* [SET EXERCISE]:
Count how many lines of the records below contain the string "node". Give only the number.

***

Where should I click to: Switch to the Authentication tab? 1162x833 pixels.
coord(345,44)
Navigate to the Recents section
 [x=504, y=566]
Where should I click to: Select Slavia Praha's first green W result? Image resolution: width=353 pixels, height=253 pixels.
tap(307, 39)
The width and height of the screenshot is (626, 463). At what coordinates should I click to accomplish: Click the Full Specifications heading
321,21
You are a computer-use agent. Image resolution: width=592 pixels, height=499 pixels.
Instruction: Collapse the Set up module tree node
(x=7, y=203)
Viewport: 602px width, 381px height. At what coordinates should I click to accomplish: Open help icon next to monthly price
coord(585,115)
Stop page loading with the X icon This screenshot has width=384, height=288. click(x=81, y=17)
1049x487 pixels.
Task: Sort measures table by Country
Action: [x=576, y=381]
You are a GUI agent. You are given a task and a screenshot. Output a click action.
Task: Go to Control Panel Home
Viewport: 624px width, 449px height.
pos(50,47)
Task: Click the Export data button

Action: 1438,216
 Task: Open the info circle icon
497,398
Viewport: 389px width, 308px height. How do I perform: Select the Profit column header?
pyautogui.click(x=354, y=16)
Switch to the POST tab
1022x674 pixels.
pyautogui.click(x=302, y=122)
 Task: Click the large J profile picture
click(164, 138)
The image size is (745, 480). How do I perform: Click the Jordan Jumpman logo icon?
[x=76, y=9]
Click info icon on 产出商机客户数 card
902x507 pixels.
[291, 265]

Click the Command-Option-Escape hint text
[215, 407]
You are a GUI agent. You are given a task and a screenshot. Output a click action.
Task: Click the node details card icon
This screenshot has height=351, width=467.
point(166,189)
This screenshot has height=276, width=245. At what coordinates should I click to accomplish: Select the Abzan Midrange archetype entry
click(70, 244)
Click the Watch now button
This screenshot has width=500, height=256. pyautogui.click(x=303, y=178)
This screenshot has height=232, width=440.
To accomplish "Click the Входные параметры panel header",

***

* [RESULT BELOW]:
2